Sunday, April 17, 2011

Economic math does not hold up when considering effects of nuclear power production

Why am I so obsessed with shutting down nuclear power plants?  Because I see their legacy as generating massively significant environmental and social impacts on human activities virtually forever.  Consider the effects on seawater (and the unspoken long-term effects on ocean plants and animals) that are now being reported at the Fukushima Dai-ich plant.

Consider this simple math:
The cumulative operating experience amounted to 14,174 years by September 2010.
There have been three major nuclear plant disasters in roughly 50 years. That is one disaster  per 147 operating power plants or .68%. Or put another way, one disaster per 4,725 cumulative operating years (with cumulative meaning total operating hours of all nuclear plants over all history).  
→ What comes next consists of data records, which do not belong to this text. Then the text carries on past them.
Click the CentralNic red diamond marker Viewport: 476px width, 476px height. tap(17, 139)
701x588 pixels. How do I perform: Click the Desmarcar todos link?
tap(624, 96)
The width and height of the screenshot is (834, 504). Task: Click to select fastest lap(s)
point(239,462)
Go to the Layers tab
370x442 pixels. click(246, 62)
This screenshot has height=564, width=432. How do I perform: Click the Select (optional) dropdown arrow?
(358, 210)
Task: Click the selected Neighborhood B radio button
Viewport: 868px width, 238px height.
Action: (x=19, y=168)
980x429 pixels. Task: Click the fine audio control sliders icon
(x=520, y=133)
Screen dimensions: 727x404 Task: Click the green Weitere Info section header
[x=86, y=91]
Now consider the 19 nuclearpower plant accidents with multiple fatalities and/or more than US$100 millionin property damage from 1952-2011. Once again that is one major accident per 23 currently operating plants (4.3%), or one major accident per 746 cumulative operating years.

It can be argued that newer plants are ‘safer’ than older plants, which may be true. But once again when the older plants were constructed, major failures as we have experienced were not foreseen. And nuclear plant failures are subject to natural forces that also cannot be foreseen. 
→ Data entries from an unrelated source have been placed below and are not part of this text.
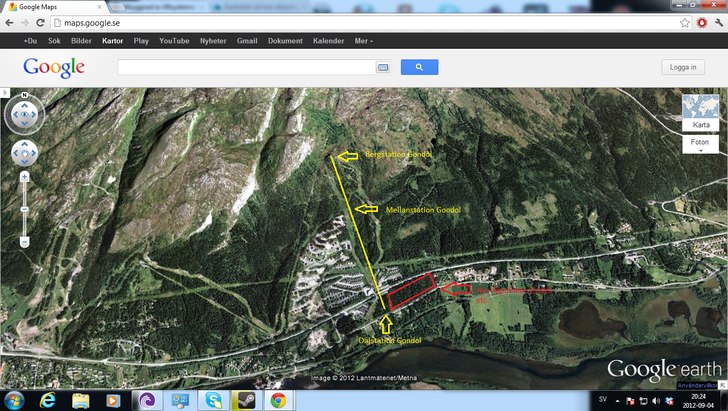This screenshot has width=728, height=411.
Task: Click the blue search button
Action: (419, 67)
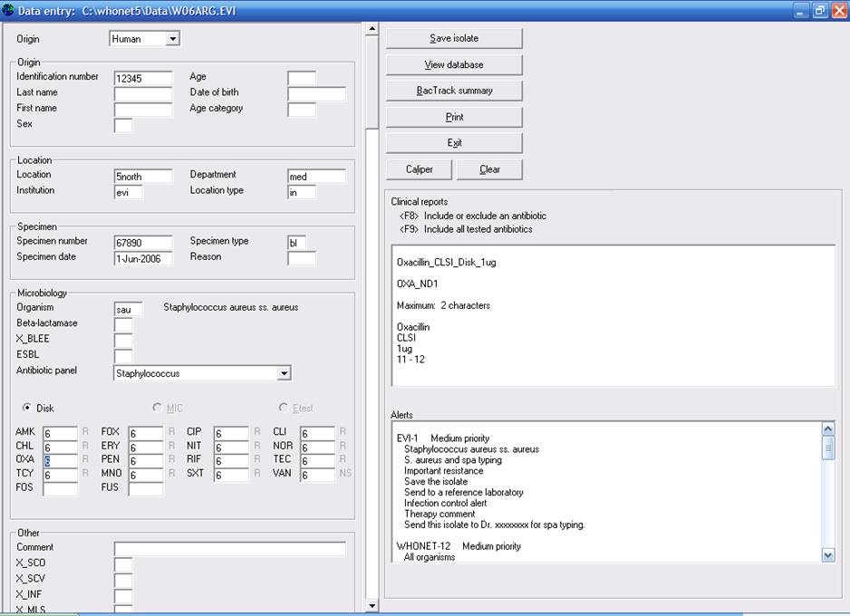
Task: Click the Organism code field
Action: [x=128, y=309]
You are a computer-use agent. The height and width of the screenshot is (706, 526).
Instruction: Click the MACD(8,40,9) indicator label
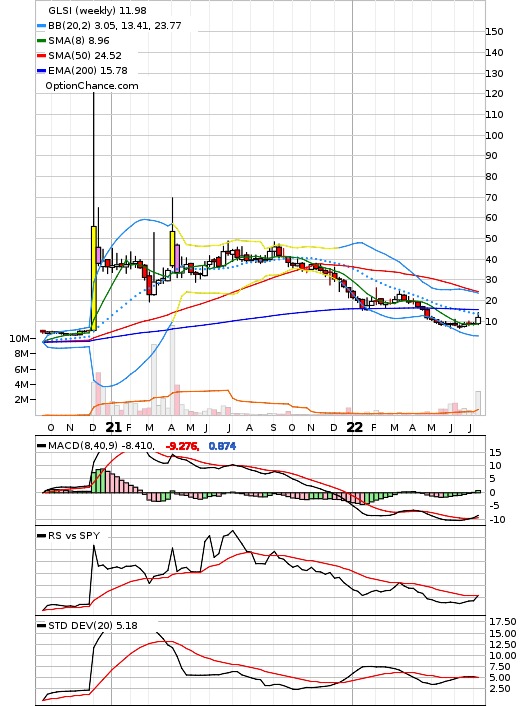click(x=83, y=446)
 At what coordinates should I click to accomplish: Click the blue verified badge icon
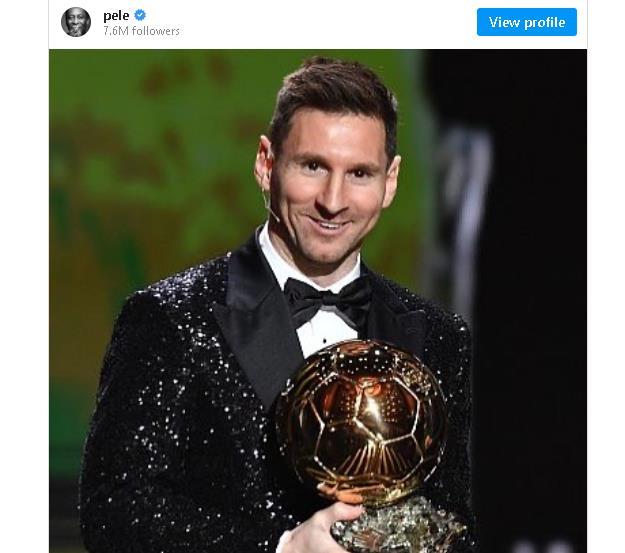141,15
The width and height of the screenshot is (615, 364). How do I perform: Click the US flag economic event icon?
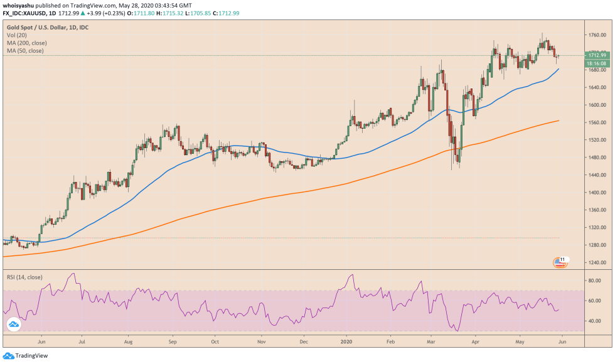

All arguments for nuclear energy power plants are based upon present day analyses. Things like number of deaths associated with operations and failures, costs for building and maintaining, costs for cleanups are all evaluated using statistics based upon current and near-term data. The problem is that Nuclear is Forever (at least in terms of human civilization).


Where do the effects from a disaster like Chernobyl or Fukushima Dai-ich start and stop? There are really no boundaries in time or space for the termination of these effects (at least within the range of human civilization). Things like genetic mutations, background radioactivity, danger from present and used fission materials, costs for safeguarding spent materials and dealing with destruction and contamination from theft and malicious usage of spent materials will continue on for hundreds of thousands of years… which is ten to twenty times longer than societal human history!
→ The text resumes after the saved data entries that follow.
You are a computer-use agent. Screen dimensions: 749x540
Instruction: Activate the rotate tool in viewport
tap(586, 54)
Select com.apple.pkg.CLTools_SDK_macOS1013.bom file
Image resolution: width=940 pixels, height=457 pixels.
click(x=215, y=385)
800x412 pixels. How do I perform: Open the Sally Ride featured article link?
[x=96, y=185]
So sure the industry can use statistics based upon the current effects of nuclear accidents, but this is a puny fraction of the real costs to humankind. The problem is that most decisions about human affairs come down to economic arguments… arguments that can only be based upon costs and benefits in the present and in the near-term. That is the only realm of economics. Economics provide little guidance to long term problems and dilemmas.  Decisions about nuclear power and other human activities with potential impacts extending well into the future should never be based upon dollars and cents.